**DATASET RECORDS**
------

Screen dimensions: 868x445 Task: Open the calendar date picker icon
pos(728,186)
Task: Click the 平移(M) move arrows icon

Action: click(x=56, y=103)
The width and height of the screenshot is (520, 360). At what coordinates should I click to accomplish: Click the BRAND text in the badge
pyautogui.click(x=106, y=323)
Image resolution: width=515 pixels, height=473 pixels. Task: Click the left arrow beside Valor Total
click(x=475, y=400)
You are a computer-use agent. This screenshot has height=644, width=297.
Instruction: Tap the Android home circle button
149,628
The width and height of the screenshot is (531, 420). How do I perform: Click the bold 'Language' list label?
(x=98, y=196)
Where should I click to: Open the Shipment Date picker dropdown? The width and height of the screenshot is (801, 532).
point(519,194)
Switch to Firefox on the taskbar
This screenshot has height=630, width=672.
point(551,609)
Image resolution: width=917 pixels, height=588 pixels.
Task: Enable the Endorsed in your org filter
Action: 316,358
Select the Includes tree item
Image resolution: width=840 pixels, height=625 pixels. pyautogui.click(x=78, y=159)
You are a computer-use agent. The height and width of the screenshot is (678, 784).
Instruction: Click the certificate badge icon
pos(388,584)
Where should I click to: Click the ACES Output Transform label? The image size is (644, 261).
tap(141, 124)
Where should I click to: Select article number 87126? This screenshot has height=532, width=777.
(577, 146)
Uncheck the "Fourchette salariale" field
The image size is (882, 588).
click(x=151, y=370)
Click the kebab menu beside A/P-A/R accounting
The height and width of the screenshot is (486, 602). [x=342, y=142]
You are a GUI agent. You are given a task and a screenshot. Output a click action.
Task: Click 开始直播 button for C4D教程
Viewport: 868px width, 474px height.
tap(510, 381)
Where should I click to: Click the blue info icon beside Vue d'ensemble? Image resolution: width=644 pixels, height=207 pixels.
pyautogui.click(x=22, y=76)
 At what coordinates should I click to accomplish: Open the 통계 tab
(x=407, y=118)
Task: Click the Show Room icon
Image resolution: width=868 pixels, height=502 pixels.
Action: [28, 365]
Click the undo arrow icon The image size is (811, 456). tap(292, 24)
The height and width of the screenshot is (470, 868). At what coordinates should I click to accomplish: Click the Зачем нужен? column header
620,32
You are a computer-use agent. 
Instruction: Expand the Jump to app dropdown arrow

------

**PROBLEM TO SOLVE**
This exercise needs every line of the listing that contains the word "computer".

**PROBLEM SOLUTION**
You are a computer-use agent. This screenshot has height=644, width=297.
You are a computer-use agent. The height and width of the screenshot is (678, 784).
You are a computer-use agent. 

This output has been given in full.